Most Alaska cruises have at least one day of ‘scenic cruising’ in their itinerary, when you get up close to a glacier – or maybe two or more of them if you’re doing a one-way cruise. Normally the ship will spend at least half a day at the glacier, with a commentary from an on-board naturalist to explain what you’re seeing. The three main glaciers visited on Alaska cruises are:
One of the largest glaciers in Alaska, the Hubbard Glacier is the biggest glacier visited by cruise ships with its six-mile-wide and 400-foot-tall wall of ice. Cruise ships can normally get to around half a mile away – though conditions when we visited were so good the ship got closer than it’d ever been. The glacier is fast moving (comparatively at least) so you can often see it calving. But sea ice can restrict access to the glacier at the start and end of the season.
The Hubbard Glacier
Glacier Bay is a remote US National Park which you can only reach by ship or plane. Cruise ships travel up through inlets along the coast so you get the chance to see a variety of different scenery and multiple glaciers. The park is known for its wildlife, with whales, seals, sea otters often spotted in the waters offshore as well as brown bears and mountain goats on land.
Tracy Arm Fjord
Tracy Arm Fjord, just south of Juneau, is home to the twin Sawyer glaciers. It has the most spectacular setting, with a 30-mile-long narrow fjord surrounded by towering 3000-foot cliffs. The glaciers aren’t as big as the others but they have an amazingly bright blue colour as they extend deep underwater, and the area is home to humpback whales and harbour seals.
Sailing out of the glacier
What excursions do you want to do?
Each cruise port has a range of different excursions available – at an extra cost. Some of the more common ones like floatplane sightseeing, bear-watching, whale-watching, dog sledding and fishing you can do in multiple places, but others are only available in one location.
It’s worth doing a bit of research in advance to work out what you want to do as some of the most popular excursions book up fast, especially in peak season. So if there’s something you particularly want to do then it’s a good idea to reserve a spot when you book your cruise. The pros of official cruise line excursions is that you’re usually allowed off the ship first and it’ll wait if there are delays, but they can be pricey and sometimes have big group sizes.
Float plane in Juneau
You can also book excursions independently, either through companies like Get Your Guide or Viator, or directly with local operators. There are usually tour desks lined up at cruise ports too where you can book something last-minute too if you don’t want to book ahead – we did a last-minute trip to the Mendenhall Glacier from Juneau when we knew it’d be a sunny day. Make sure you allow plenty of time though as the ship won’t wait if you’re late back.
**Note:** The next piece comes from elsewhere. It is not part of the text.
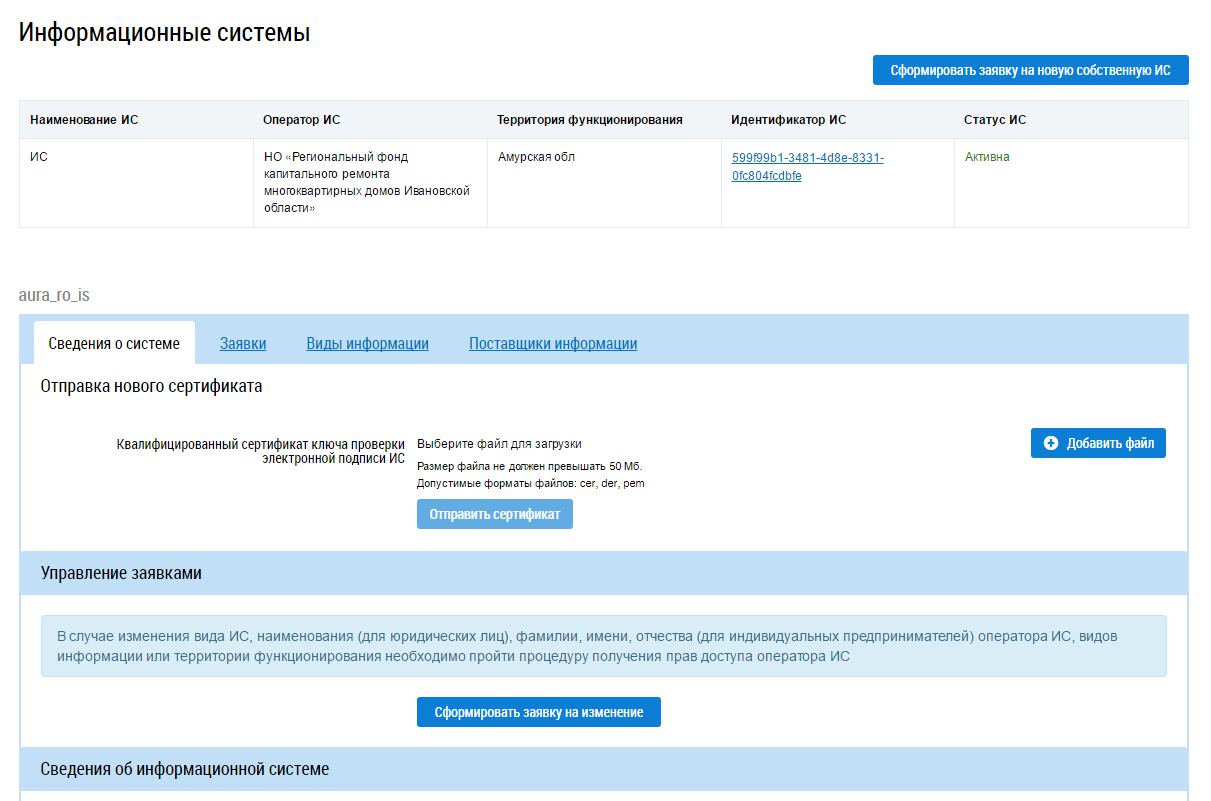Click the Наименование ИС column header
Image resolution: width=1211 pixels, height=801 pixels.
pos(84,120)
An excursion to the Mendenhall Glacier
Which cabin should you book?
Cruisers tend to be split into two camps – the ones who don’t spend any time in their cabins and are happy to go without a window to save money, and the ones who’ll pay a bit extra to have a balcony to relax and soak up the views from. As Alaska is such a scenic area, with some great views along the Inside Passage, we decided it was worth the cost to have a balcony. Turns out we had fog on the way up and didn’t see a lot, but it came into its own at the glacier.
It can help to be able to see the horizon and get some fresh air if you’re worried about seasickness. You can also choose a cabin on as low a deck as possible, in the middle of the ship rather than the forward or aft as they move less. It can cost a bit more to reserve a specific cabin rather than a generic category but I like to know where I’m going to be (plus we also managed to bag a room with a bigger balcony by choosing a cabin where the ship widened out).
Misty balcony morning
So which is your ideal cruise? I was travelling with my parents at the end of August, wanted to do a round trip from Vancouver, didn’t mind too much about what stops we made, and wanted a mid-size ship with a bit of luxury. So we ended up choosing a Celebrity Cruises seven-night Hubbard Glacier cruise (around £1200 per person in a balcony cabin with drinks package) and really enjoyed it, but there are tons of options to create your own perfect Alaska cruise.